_PAGE TEXT_:
I’m glad this hasn’t caught on here yet. It’s curious how quickly such practices are adopted and how even one parish can infect surrounding parishes.


Basically, this is something that requires teaching from the clergy, and has to be nipped in the bud as it begins. At St. Andrew’s, the priest there, Fr. Alexei Smith, managed to stop it on one occasion, and forever thereafter, by speaking up as the applause was beginning. When the applause had stopped, and he had gotten the congregation’s attention, he said words to the effect of “Excuse me, but we are not the audience here; God is. Our applause is therefore inappropriate to the liturgy.”


Our last pastor frowned on this practice but never made a point of addressing it. Because he didn’t join in, the people in the pews eventually stopped.

However, our current pastor encourages it and participates in it. I can’t tell you how chagrined I was when I finished singing Adore and Be Still by Gounod (yes, it’s old-fashioned and POD, but it deals non-heretically with the Real Presence), and the people started to applaud.


Years ago I had a member of my choir whose family would start applauding at the end of Mass when the song finished (although by then most of the people were either gone or heading out the door because I don’t cut them short) and I told her to have them stop. Lately, however, people routinely applaud fiery homilies and the conclusion of the song at the end of Mass, and they also sometimes applaud songs during the Mass. I turn my back.

I still get embarrassed when people come up after Mass to thank me for the music. I just say, “Thank you. I hope you are singing.” I wish more would sing rather than listen.


I vote halfway with Daniel; I certainly wish they’d my assemblies would do more singing–but they do sing better than most parishes where I’ve been. But there’s no reason to be embarassed when someone shows appreciation for your use of a God-given gift.

As far as applause goes, I certainly don’t cultivate or encourage it, but when it’s spontaneous, I prefer to think of it as the conservative, suburban equivalent of somebody shouting, “Amen!”

_EXERCISE AIM_: In the comments on applause at Mass, who did Fr. Alexei Smith tell the congregation is the audience?

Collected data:
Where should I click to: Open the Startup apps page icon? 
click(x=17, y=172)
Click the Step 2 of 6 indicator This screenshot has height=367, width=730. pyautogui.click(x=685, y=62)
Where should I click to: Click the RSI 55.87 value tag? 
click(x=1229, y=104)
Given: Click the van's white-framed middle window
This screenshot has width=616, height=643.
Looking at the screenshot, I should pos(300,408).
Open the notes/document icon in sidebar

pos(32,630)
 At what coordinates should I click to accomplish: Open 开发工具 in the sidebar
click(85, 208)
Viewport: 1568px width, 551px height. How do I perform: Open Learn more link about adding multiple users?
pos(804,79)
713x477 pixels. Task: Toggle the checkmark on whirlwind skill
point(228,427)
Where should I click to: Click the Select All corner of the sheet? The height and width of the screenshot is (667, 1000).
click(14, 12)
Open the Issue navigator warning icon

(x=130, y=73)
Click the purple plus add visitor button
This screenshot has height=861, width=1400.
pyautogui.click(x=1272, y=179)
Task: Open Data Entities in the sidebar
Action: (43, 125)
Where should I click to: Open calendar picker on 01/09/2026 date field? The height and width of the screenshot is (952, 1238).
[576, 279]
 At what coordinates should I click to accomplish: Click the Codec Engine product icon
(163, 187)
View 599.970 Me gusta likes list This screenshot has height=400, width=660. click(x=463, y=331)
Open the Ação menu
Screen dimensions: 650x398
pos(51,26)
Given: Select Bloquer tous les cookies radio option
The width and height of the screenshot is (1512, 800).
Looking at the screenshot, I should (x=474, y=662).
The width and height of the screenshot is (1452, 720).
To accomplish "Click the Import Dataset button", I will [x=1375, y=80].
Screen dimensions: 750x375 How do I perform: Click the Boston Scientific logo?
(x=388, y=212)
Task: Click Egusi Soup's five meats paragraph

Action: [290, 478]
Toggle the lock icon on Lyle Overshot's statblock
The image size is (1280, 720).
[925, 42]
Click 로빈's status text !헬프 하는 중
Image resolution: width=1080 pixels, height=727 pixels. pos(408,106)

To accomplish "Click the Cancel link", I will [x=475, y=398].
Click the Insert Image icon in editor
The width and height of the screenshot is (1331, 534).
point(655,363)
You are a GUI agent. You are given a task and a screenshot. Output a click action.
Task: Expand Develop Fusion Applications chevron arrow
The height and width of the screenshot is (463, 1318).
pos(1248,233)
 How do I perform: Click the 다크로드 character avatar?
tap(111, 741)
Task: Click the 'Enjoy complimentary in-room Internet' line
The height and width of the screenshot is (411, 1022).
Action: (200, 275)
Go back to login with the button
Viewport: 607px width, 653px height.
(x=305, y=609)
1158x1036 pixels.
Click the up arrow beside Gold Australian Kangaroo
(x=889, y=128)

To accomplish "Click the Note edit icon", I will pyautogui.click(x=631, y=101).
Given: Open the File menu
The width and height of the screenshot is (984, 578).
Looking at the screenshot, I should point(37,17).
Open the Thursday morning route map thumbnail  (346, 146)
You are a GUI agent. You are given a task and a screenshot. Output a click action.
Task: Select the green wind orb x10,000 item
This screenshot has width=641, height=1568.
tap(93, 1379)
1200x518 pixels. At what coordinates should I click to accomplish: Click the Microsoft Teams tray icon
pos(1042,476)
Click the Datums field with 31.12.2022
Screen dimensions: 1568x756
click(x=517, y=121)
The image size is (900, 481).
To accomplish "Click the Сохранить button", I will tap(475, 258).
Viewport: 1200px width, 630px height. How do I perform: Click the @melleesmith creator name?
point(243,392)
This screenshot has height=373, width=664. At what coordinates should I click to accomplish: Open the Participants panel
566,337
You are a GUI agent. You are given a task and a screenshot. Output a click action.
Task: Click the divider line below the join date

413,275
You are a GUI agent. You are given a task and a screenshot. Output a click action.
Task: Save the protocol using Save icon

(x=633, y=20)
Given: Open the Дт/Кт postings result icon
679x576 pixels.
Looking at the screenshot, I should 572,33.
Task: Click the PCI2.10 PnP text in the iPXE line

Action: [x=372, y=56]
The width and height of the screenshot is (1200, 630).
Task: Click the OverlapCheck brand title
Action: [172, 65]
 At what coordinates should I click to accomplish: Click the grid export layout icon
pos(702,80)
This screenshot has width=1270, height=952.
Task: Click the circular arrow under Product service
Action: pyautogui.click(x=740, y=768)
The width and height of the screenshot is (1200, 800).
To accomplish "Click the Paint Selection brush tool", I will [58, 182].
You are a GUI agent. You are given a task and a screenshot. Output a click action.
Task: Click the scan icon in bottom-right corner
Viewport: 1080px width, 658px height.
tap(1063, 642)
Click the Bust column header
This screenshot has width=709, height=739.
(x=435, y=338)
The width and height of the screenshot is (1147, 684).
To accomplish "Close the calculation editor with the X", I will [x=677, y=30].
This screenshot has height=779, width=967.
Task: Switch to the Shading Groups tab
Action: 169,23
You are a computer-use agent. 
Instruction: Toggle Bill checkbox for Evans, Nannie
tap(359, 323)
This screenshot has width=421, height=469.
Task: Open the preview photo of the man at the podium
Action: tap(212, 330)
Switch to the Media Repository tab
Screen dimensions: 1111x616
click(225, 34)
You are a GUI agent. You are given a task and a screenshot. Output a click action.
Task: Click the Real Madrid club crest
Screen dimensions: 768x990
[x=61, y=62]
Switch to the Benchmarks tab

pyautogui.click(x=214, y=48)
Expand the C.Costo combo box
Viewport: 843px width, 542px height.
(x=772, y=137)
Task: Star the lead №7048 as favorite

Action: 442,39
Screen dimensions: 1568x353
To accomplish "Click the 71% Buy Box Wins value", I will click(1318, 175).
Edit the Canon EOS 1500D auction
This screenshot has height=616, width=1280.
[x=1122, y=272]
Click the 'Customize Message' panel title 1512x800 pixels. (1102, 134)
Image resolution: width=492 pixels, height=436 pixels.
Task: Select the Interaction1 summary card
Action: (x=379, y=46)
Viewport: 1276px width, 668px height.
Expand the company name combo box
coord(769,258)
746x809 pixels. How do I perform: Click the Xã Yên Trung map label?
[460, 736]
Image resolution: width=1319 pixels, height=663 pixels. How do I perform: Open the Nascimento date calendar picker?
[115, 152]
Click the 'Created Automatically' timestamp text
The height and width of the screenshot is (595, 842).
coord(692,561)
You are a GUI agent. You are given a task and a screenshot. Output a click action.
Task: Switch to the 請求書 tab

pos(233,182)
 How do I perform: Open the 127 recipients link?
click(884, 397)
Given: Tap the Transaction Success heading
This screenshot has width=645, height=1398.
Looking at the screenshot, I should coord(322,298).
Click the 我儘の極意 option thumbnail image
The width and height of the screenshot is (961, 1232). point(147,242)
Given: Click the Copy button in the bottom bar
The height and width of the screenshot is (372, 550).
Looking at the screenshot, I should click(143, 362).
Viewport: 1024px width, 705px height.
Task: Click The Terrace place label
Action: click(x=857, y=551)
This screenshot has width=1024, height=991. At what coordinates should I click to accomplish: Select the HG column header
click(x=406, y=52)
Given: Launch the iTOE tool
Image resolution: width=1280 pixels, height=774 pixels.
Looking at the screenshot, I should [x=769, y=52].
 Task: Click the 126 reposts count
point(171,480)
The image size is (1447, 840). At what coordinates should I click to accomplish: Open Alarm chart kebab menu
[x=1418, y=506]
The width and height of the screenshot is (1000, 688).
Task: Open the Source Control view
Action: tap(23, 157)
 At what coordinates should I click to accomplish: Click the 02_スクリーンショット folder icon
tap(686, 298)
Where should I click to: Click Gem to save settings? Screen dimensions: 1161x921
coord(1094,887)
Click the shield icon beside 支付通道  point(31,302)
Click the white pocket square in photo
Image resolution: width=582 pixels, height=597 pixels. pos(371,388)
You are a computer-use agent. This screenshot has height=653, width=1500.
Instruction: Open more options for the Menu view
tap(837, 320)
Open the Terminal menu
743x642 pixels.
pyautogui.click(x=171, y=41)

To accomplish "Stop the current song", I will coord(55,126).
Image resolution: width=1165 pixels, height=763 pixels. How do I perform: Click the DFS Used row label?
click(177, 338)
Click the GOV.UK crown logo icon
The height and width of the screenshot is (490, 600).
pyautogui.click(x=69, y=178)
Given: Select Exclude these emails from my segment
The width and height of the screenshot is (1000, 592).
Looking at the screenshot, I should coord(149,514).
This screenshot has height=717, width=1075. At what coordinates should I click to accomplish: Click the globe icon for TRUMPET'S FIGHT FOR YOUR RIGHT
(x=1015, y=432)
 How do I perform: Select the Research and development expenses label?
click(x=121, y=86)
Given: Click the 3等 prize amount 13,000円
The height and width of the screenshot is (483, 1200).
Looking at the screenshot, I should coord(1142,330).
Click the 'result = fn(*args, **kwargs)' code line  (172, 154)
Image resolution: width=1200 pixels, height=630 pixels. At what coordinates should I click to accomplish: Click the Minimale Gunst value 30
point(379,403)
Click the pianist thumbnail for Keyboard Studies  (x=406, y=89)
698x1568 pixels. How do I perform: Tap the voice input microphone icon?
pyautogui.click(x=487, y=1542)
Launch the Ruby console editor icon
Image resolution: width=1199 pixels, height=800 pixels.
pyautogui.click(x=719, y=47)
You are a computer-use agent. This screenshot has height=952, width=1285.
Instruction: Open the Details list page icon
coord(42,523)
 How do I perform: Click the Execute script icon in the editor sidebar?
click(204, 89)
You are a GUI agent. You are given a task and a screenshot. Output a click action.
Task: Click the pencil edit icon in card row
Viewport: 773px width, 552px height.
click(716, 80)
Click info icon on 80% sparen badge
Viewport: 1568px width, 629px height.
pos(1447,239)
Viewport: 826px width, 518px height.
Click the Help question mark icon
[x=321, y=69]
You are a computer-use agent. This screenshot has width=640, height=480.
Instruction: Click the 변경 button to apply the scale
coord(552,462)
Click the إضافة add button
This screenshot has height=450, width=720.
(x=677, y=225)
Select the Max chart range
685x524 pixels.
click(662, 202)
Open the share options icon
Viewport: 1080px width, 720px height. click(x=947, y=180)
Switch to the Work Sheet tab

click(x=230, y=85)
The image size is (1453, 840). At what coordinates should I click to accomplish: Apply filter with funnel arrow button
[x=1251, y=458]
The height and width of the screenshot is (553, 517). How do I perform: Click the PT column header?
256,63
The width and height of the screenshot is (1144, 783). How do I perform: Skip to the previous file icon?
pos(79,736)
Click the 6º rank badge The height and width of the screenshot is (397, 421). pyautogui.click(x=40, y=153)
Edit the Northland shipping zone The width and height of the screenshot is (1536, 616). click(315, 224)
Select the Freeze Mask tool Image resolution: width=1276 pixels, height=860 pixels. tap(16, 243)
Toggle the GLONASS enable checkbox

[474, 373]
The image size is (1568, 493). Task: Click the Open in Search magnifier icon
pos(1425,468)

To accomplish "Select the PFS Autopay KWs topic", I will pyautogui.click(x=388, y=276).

_WORKED SOLUTION_: God is the audience, not the congregation.